- _Work item_:
In the listing below, find each line with the string "handle" and report it.

- _Information_:
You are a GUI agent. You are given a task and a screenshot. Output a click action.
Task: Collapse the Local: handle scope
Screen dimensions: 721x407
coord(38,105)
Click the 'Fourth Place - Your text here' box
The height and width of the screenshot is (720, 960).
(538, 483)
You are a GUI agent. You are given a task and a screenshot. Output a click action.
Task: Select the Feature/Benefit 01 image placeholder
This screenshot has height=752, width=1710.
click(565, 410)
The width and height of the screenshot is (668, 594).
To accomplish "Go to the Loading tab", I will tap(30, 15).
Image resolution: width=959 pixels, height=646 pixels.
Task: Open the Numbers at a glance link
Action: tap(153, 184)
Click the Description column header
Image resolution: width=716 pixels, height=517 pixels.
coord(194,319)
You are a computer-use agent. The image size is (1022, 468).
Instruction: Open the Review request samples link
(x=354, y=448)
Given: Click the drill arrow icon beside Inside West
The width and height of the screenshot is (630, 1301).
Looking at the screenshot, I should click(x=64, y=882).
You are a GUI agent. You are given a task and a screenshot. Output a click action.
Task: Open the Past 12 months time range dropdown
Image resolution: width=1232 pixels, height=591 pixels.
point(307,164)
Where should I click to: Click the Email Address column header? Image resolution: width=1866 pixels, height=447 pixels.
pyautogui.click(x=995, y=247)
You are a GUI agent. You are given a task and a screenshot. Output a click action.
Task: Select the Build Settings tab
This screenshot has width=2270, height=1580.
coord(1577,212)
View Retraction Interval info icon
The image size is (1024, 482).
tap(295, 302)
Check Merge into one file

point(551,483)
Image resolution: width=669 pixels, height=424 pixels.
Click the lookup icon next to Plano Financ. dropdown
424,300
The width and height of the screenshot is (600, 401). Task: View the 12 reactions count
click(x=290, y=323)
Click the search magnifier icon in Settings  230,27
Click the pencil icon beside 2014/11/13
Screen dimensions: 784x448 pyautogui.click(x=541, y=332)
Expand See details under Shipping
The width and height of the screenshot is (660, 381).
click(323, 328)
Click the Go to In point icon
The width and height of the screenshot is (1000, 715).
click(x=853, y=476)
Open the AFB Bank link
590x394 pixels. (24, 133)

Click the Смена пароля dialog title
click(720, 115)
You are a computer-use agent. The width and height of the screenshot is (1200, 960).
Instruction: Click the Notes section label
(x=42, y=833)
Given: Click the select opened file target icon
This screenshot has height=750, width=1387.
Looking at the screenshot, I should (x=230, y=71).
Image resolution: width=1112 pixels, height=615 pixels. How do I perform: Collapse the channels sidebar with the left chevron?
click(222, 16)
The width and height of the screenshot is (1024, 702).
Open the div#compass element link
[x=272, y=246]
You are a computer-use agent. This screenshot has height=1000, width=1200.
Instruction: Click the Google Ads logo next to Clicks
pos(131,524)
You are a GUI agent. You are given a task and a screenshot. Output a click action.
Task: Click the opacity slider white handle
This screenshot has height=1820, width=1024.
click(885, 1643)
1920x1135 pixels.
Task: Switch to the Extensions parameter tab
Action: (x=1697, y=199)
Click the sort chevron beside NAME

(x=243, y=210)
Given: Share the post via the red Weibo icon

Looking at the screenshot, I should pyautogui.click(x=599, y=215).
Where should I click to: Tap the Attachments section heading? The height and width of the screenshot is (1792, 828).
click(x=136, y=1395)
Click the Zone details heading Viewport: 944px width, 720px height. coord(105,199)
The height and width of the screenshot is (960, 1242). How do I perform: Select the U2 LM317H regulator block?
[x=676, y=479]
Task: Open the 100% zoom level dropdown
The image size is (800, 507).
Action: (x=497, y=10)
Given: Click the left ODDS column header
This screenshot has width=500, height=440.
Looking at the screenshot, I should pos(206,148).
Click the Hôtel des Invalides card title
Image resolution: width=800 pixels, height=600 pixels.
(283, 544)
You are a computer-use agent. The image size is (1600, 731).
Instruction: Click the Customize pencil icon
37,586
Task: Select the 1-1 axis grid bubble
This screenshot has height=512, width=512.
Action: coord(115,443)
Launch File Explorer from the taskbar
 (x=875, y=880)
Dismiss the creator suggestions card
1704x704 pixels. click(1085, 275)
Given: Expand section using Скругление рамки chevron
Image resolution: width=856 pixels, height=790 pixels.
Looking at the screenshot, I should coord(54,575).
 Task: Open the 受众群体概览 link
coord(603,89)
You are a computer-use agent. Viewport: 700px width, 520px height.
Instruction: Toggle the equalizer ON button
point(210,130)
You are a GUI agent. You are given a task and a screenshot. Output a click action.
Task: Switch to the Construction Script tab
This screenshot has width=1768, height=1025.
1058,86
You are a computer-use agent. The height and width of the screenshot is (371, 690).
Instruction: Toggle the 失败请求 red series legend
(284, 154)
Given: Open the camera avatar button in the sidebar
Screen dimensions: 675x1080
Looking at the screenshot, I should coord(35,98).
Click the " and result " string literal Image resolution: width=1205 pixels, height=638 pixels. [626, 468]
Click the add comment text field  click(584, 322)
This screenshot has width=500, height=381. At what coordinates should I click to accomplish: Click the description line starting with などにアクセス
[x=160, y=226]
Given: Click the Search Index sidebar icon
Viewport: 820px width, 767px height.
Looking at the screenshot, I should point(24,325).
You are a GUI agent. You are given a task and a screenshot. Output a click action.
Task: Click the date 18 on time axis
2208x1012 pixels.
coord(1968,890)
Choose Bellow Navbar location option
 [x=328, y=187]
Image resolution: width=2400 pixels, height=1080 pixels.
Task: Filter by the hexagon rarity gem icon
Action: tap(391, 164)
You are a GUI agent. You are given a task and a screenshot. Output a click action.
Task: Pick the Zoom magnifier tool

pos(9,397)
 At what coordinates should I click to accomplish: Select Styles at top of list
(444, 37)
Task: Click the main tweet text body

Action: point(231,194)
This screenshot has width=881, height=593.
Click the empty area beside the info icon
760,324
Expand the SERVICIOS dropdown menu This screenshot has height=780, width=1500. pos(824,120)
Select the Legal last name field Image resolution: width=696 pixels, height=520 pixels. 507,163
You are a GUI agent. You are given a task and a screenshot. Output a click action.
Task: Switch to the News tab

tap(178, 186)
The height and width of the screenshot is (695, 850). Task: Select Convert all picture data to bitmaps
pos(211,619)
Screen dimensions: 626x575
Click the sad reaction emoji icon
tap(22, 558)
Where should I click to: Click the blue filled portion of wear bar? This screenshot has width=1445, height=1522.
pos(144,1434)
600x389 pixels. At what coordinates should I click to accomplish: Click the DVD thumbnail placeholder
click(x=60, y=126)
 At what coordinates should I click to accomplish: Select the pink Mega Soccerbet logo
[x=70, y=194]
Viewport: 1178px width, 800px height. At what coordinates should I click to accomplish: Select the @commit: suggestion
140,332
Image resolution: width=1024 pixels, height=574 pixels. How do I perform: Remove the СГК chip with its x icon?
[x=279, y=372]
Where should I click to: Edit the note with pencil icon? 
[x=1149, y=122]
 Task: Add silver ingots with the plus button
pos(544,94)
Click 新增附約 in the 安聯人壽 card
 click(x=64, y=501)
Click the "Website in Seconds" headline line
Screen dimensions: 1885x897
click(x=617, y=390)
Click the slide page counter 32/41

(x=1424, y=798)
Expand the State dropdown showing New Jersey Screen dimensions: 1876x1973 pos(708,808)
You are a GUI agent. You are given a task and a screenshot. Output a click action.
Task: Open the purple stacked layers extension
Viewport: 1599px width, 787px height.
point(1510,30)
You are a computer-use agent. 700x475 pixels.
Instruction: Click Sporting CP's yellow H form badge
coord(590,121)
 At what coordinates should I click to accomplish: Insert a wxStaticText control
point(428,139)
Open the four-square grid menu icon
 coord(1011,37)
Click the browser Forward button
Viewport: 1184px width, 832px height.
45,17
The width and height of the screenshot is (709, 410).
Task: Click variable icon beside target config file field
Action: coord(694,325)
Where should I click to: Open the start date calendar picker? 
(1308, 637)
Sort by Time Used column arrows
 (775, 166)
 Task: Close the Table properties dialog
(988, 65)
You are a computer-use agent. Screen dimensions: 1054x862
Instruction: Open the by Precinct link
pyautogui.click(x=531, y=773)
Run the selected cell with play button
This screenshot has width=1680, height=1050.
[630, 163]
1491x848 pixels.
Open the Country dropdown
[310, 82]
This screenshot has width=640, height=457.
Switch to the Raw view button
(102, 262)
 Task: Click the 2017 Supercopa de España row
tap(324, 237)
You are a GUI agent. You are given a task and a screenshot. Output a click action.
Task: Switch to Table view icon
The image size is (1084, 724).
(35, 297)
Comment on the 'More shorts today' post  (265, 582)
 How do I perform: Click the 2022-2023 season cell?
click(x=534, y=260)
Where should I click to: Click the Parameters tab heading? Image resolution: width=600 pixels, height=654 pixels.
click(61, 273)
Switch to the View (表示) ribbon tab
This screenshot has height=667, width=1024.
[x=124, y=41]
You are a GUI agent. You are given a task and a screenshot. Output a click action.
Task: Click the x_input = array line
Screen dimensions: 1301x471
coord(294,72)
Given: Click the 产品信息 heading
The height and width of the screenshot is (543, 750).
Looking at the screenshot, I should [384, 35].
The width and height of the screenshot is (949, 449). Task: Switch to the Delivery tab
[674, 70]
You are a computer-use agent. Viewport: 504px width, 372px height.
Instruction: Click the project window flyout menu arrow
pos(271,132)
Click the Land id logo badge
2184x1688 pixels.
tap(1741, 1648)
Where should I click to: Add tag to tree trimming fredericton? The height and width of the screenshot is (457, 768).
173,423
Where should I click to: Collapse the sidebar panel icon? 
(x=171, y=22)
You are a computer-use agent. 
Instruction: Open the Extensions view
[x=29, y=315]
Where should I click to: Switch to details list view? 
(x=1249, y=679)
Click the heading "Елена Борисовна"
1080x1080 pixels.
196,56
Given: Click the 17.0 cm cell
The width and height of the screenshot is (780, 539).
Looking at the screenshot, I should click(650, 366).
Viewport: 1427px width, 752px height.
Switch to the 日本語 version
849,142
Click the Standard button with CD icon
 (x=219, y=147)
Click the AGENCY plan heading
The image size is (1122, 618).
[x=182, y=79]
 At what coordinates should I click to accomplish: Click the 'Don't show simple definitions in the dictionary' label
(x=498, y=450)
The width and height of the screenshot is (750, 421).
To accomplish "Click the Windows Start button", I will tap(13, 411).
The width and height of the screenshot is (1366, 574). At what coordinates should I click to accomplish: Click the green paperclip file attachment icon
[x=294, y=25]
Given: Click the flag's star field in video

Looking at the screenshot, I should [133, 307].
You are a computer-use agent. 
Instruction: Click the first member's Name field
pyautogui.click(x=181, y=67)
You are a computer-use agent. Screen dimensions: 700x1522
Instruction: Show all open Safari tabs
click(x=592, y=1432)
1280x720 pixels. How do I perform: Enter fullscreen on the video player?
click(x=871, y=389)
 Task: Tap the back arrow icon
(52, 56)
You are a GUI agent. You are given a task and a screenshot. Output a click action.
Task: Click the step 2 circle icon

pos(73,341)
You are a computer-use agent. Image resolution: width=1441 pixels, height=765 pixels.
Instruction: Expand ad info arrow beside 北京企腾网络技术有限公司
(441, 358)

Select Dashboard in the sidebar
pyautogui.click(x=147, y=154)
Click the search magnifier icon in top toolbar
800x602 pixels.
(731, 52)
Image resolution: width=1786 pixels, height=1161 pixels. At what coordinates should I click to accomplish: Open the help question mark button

- _Answer below_:
Task: Collapse the Local: handle scope
Task: Click the opacity slider white handle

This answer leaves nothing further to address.